▸ **Your goal**: Each entry needs to be duplicated exactly.

(Data records begins)

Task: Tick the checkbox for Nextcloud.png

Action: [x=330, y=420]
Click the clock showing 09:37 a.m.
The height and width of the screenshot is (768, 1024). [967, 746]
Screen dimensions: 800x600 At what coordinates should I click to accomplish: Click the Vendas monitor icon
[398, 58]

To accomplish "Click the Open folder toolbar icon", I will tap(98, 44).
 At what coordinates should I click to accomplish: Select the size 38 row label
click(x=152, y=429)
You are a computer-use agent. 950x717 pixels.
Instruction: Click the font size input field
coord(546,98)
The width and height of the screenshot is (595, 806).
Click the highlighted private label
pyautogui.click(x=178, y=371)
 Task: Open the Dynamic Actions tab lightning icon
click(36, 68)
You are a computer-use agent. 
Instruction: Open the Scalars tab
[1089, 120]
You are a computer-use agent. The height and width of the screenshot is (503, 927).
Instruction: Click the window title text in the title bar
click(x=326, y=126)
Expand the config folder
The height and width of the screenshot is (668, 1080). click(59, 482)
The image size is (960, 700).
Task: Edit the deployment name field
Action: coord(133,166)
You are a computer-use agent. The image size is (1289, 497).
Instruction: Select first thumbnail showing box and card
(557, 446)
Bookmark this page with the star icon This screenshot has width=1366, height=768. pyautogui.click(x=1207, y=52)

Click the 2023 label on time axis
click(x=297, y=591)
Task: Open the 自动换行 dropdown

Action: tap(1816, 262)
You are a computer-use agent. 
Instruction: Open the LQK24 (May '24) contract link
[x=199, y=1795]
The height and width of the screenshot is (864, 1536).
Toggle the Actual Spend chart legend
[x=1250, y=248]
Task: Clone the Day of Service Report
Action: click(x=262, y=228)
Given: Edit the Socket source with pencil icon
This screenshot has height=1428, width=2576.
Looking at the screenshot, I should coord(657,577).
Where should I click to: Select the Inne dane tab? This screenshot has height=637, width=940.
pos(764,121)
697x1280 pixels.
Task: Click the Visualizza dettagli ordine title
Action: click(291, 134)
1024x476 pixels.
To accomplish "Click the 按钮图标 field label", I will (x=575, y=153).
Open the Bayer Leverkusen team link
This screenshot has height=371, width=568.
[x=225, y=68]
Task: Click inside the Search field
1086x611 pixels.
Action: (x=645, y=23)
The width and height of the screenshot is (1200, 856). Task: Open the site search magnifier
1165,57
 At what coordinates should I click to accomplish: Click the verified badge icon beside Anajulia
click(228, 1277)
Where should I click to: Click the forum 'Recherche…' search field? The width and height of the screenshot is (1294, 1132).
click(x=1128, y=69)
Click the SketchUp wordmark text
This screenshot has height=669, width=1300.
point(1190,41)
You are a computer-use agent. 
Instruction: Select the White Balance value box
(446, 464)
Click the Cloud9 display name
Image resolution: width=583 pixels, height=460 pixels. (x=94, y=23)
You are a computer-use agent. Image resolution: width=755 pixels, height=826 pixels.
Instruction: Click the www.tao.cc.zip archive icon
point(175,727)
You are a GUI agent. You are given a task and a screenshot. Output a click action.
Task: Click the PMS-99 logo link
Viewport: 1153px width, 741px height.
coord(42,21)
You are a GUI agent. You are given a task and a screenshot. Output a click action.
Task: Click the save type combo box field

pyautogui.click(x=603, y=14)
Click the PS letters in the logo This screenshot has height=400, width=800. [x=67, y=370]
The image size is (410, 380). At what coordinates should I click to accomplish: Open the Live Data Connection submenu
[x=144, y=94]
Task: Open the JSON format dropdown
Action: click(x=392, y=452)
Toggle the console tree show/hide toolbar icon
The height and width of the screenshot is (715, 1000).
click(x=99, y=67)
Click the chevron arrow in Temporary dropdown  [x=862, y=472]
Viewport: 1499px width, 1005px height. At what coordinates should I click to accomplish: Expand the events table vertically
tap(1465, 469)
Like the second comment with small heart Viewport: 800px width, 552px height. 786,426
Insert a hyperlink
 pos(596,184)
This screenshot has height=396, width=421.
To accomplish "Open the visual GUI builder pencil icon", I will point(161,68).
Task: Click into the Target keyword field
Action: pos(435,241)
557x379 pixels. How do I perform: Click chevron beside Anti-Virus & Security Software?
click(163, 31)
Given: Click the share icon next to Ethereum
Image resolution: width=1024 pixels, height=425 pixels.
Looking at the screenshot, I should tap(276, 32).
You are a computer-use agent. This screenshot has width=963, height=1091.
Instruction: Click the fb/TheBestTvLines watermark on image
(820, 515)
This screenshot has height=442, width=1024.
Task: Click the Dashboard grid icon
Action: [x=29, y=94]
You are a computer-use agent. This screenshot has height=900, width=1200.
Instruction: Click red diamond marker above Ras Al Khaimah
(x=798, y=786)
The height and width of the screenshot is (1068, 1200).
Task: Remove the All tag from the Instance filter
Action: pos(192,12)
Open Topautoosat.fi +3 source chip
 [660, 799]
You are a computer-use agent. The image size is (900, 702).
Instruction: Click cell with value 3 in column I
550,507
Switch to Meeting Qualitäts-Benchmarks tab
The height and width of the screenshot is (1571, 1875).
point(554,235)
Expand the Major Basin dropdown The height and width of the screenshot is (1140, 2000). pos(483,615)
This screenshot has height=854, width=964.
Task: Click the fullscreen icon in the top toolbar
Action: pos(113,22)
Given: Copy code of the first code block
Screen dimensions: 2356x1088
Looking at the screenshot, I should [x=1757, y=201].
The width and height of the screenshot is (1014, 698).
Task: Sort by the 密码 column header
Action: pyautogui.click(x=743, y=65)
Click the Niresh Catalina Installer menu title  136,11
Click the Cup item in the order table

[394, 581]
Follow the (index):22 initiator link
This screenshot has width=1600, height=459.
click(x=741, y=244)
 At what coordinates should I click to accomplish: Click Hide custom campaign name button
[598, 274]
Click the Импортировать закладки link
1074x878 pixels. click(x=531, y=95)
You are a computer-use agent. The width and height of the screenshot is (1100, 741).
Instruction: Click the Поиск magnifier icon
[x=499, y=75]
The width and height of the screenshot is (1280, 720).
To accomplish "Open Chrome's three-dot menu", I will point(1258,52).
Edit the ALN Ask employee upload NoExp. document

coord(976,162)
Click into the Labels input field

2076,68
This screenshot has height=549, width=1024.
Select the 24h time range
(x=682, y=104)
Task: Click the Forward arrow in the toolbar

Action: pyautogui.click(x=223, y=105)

(Data records ends)

▸ **Finished exercise**:
Task: Tick the checkbox for Nextcloud.png

Action: [x=330, y=420]
Click the clock showing 09:37 a.m.
The height and width of the screenshot is (768, 1024). [967, 746]
Screen dimensions: 800x600 At what coordinates should I click to accomplish: Click the Vendas monitor icon
[398, 58]

To accomplish "Click the Open folder toolbar icon", I will tap(98, 44).
 At what coordinates should I click to accomplish: Select the size 38 row label
click(x=152, y=429)
You are a computer-use agent. 950x717 pixels.
Instruction: Click the font size input field
coord(546,98)
The width and height of the screenshot is (595, 806).
Click the highlighted private label
pyautogui.click(x=178, y=371)
 Task: Open the Dynamic Actions tab lightning icon
click(36, 68)
You are a computer-use agent. 
Instruction: Open the Scalars tab
[1089, 120]
You are a computer-use agent. The height and width of the screenshot is (503, 927).
Instruction: Click the window title text in the title bar
click(x=326, y=126)
Expand the config folder
The height and width of the screenshot is (668, 1080). click(59, 482)
The image size is (960, 700).
Task: Edit the deployment name field
Action: coord(133,166)
You are a computer-use agent. The image size is (1289, 497).
Instruction: Select first thumbnail showing box and card
(557, 446)
Bookmark this page with the star icon This screenshot has width=1366, height=768. pyautogui.click(x=1207, y=52)

Click the 2023 label on time axis
click(x=297, y=591)
Task: Open the 自动换行 dropdown

Action: tap(1816, 262)
You are a computer-use agent. 
Instruction: Open the LQK24 (May '24) contract link
[x=199, y=1795]
The height and width of the screenshot is (864, 1536).
Toggle the Actual Spend chart legend
[x=1250, y=248]
Task: Clone the Day of Service Report
Action: click(x=262, y=228)
Given: Edit the Socket source with pencil icon
This screenshot has height=1428, width=2576.
Looking at the screenshot, I should coord(657,577).
Where should I click to: Select the Inne dane tab? This screenshot has height=637, width=940.
pos(764,121)
697x1280 pixels.
Task: Click the Visualizza dettagli ordine title
Action: click(291, 134)
1024x476 pixels.
To accomplish "Click the 按钮图标 field label", I will (x=575, y=153).
Open the Bayer Leverkusen team link
This screenshot has height=371, width=568.
[x=225, y=68]
Task: Click inside the Search field
1086x611 pixels.
Action: (x=645, y=23)
The width and height of the screenshot is (1200, 856). Task: Open the site search magnifier
1165,57
 At what coordinates should I click to accomplish: Click the verified badge icon beside Anajulia
click(228, 1277)
Where should I click to: Click the forum 'Recherche…' search field? The width and height of the screenshot is (1294, 1132).
click(x=1128, y=69)
Click the SketchUp wordmark text
This screenshot has height=669, width=1300.
point(1190,41)
You are a computer-use agent. 
Instruction: Select the White Balance value box
(446, 464)
Click the Cloud9 display name
Image resolution: width=583 pixels, height=460 pixels. (x=94, y=23)
You are a computer-use agent. Image resolution: width=755 pixels, height=826 pixels.
Instruction: Click the www.tao.cc.zip archive icon
point(175,727)
You are a GUI agent. You are given a task and a screenshot. Output a click action.
Task: Click the PMS-99 logo link
Viewport: 1153px width, 741px height.
coord(42,21)
You are a GUI agent. You are given a task and a screenshot. Output a click action.
Task: Click the save type combo box field

pyautogui.click(x=603, y=14)
Click the PS letters in the logo This screenshot has height=400, width=800. [x=67, y=370]
The image size is (410, 380). At what coordinates should I click to accomplish: Open the Live Data Connection submenu
[x=144, y=94]
Task: Open the JSON format dropdown
Action: click(x=392, y=452)
Toggle the console tree show/hide toolbar icon
The height and width of the screenshot is (715, 1000).
click(x=99, y=67)
Click the chevron arrow in Temporary dropdown  [x=862, y=472]
Viewport: 1499px width, 1005px height. At what coordinates should I click to accomplish: Expand the events table vertically
tap(1465, 469)
Like the second comment with small heart Viewport: 800px width, 552px height. 786,426
Insert a hyperlink
 pos(596,184)
This screenshot has height=396, width=421.
To accomplish "Open the visual GUI builder pencil icon", I will point(161,68).
Task: Click into the Target keyword field
Action: pos(435,241)
557x379 pixels. How do I perform: Click chevron beside Anti-Virus & Security Software?
click(163, 31)
Given: Click the share icon next to Ethereum
Image resolution: width=1024 pixels, height=425 pixels.
Looking at the screenshot, I should tap(276, 32).
You are a computer-use agent. This screenshot has width=963, height=1091.
Instruction: Click the fb/TheBestTvLines watermark on image
(820, 515)
This screenshot has height=442, width=1024.
Task: Click the Dashboard grid icon
Action: [x=29, y=94]
You are a computer-use agent. This screenshot has height=900, width=1200.
Instruction: Click red diamond marker above Ras Al Khaimah
(x=798, y=786)
The height and width of the screenshot is (1068, 1200).
Task: Remove the All tag from the Instance filter
Action: pos(192,12)
Open Topautoosat.fi +3 source chip
 [660, 799]
You are a computer-use agent. The image size is (900, 702).
Instruction: Click cell with value 3 in column I
550,507
Switch to Meeting Qualitäts-Benchmarks tab
The height and width of the screenshot is (1571, 1875).
point(554,235)
Expand the Major Basin dropdown The height and width of the screenshot is (1140, 2000). pos(483,615)
This screenshot has height=854, width=964.
Task: Click the fullscreen icon in the top toolbar
Action: pos(113,22)
Given: Copy code of the first code block
Screen dimensions: 2356x1088
Looking at the screenshot, I should [x=1757, y=201].
The width and height of the screenshot is (1014, 698).
Task: Sort by the 密码 column header
Action: pyautogui.click(x=743, y=65)
Click the Niresh Catalina Installer menu title  136,11
Click the Cup item in the order table

[394, 581]
Follow the (index):22 initiator link
This screenshot has width=1600, height=459.
click(x=741, y=244)
 At what coordinates should I click to accomplish: Click Hide custom campaign name button
[598, 274]
Click the Импортировать закладки link
1074x878 pixels. click(x=531, y=95)
You are a computer-use agent. The width and height of the screenshot is (1100, 741).
Instruction: Click the Поиск magnifier icon
[x=499, y=75]
The width and height of the screenshot is (1280, 720).
To accomplish "Open Chrome's three-dot menu", I will point(1258,52).
Edit the ALN Ask employee upload NoExp. document

coord(976,162)
Click into the Labels input field

2076,68
This screenshot has height=549, width=1024.
Select the 24h time range
(x=682, y=104)
Task: Click the Forward arrow in the toolbar

Action: pyautogui.click(x=223, y=105)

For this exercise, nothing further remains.